Excerpted passage:
-- Begin --

# Constant Barker



## YorkshireDeano (Oct 2, 2013)

Hi all,

Back again with our latest issues. 

Norman is a barker. If he's in, he barks to go out. If he's out, he barks to come in. This is becoming very challenging.

Norman is also a chewer. Leads, walls, his bed in his crate and a £2k sofa. We have to leave him muzzled when we leave the house now which I hate however can't leave him for fear if further house destruction. 

Having worked through various other issues with Norman, these latest ones are pushing my wife to breaking point (my wife is slowly winning her battle with depression)and unless we can calm Norman somewhat I fear we'll have to re-home him. 

Please don't preach to me. I'm desperate to keep Norman and work hard to improve his behaviour so that he becomes the family member we wanted. I'm looking for constructive feedback as I've received before and NOT criticism. 

Cheers
Dean


----------



## Watson (Sep 17, 2012)

Hi Dean

Norman is around 7 months right now yes? This can be a challenging time, although you can make it through it. 

You'll need to continue to exercise him daily as well as up his training - tire him out. Try and teach him new things and take him to new places to explore. You'll likely need a long check cord in order to do this training, as this is around the age Norman is realizing how big and exciting the world is, and there are better things to do than listen to you! Try tapping into his instincts and do some hunting drills with him - retrieve, direction work, nose work, woahs, heels, stay/come. 

As for chewing, have you tried re-directing him to his toys to chew on? 
Do you crate him when you're home/not home? At that age, I would crate him when he can't be supervised. If he's eating the bed in his crate - then no bed for him. 

Is someone outside with him when he's barking to come back in? I bet that he's barking b/c he wants you or someone there to play with him. Vizslas want you to join them in the fun! 

Good luck. Things do come together eventually!


----------



## CrazyCash (Jul 12, 2012)

How old is Norman? Both of mine dogs were very destructive when left alone - I can't even list everything that they've destroyed. They have pretty much outgrown the chewing now, but I still don't leave them alone in the house. I have been leaving them for short times alone in the house to see how they do and so far they've been good - so I'm hopeful the destructive days are behind us. If Norman is still young, then he'll most likely stop chewing when he gets a little older. It sounds like you don't crate him, so if you are going to leave him alone in the house I would suggest keeping him contained to a certain area that has been dog proofed and give him toys to chew on - that way he won't destroy the house. 

For the barking - how much exercise is he getting? My guy Cash is very vocal in general, but if he hasn't gotten enough exercise he he will bark a lot - he'll bark at me to let him outside, but if I just put him out and don't go out with him to play and burn off some energy then he'll sit at the door and bark at me. Vs are high energy dogs and a lot of times the negative behavior that you get is because they have pent up energy or they are bored. Lots of exercise is the key - if you wear them out either physically or mentally then you are going to have a much happier dog (which will lead to a much happier wife  ).

-- End --

Problems to work on:
1. Answer these questions about the forum thread on the barking dog:
(a) What items does Dean list that Norman has chewed?
(b) About how old does Watson think Norman is?
(c) According to CrazyCash, what is the key to dealing with the barking?
2. From the forum thread on the barking dog, extract the text starting with "As for chewing, have" and going on through "(Jul 12, 2012)".
The material after this point is unrelated to the forum thread.

Dataset excerpt:

-- Begin --

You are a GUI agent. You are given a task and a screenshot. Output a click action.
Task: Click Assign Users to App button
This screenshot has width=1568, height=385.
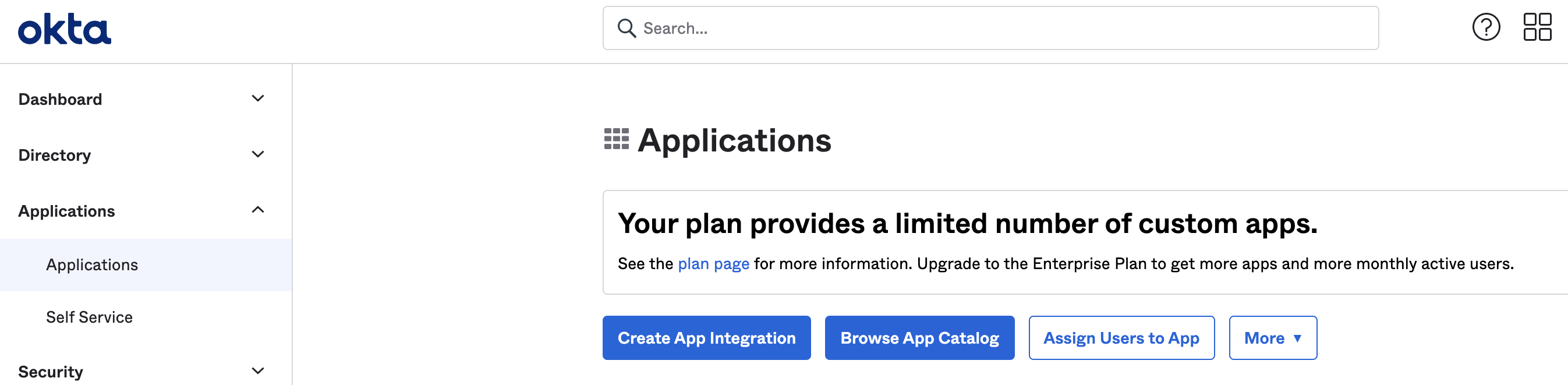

-- End --

Final answers:
1.
(a) Leads, walls, his bed in his crate and a £2k sofa.
(b) Around 7 months.
(c) Lots of exercise.

2.
As for chewing, have you tried re-directing him to his toys to chew on? 
Do you crate him when you're home/not home? At that age, I would crate him when he can't be supervised. If he's eating the bed in his crate - then no bed for him. 

Is someone outside with him when he's barking to come back in? I bet that he's barking b/c he wants you or someone there to play with him. Vizslas want you to join them in the fun! 

Good luck. Things do come together eventually!


----------



## CrazyCash (Jul 12, 2012)